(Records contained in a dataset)
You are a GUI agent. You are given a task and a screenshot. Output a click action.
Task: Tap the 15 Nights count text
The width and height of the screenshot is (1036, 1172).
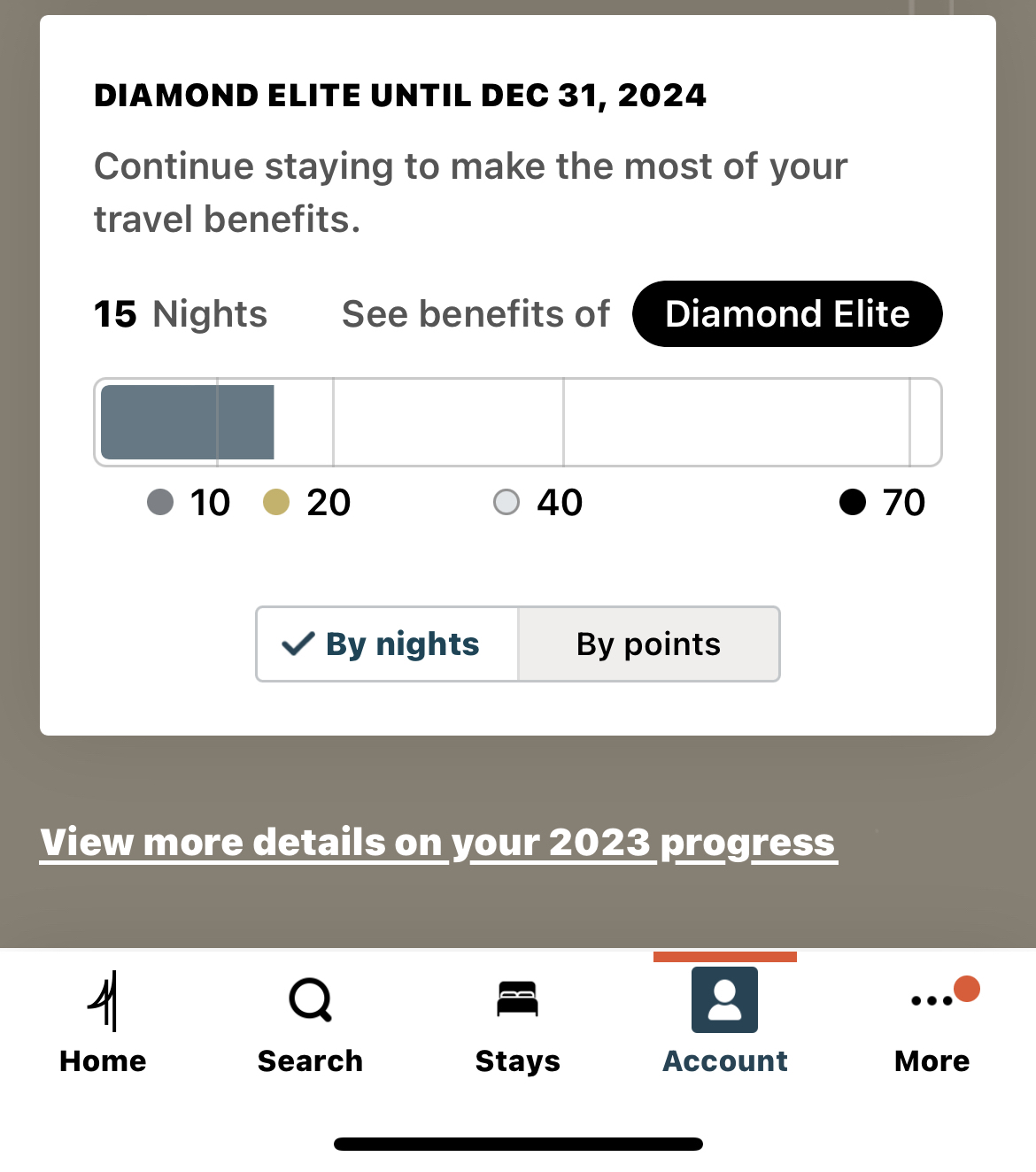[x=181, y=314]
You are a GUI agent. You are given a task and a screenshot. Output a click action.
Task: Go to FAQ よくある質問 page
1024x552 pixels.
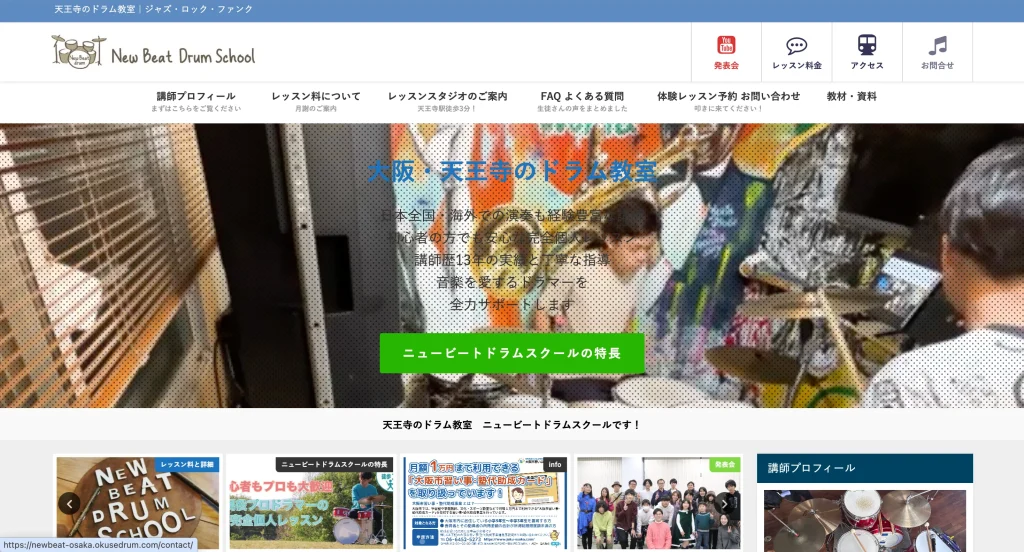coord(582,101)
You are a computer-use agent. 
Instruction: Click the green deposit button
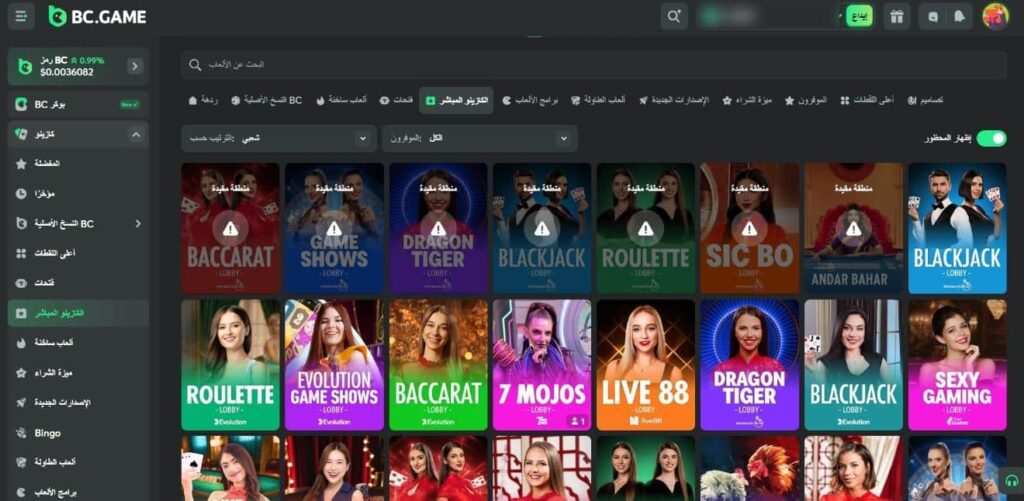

-- TO DO --
Begin at the line containing "Task: Go to FAQ よくある質問 page" and extract every line through the end of the records, inclusive, exactly and only; omit pictures.

-- COMPLETED EXERCISE --
Task: Go to FAQ よくある質問 page
1024x552 pixels.
coord(582,101)
You are a computer-use agent. 
Instruction: Click the green deposit button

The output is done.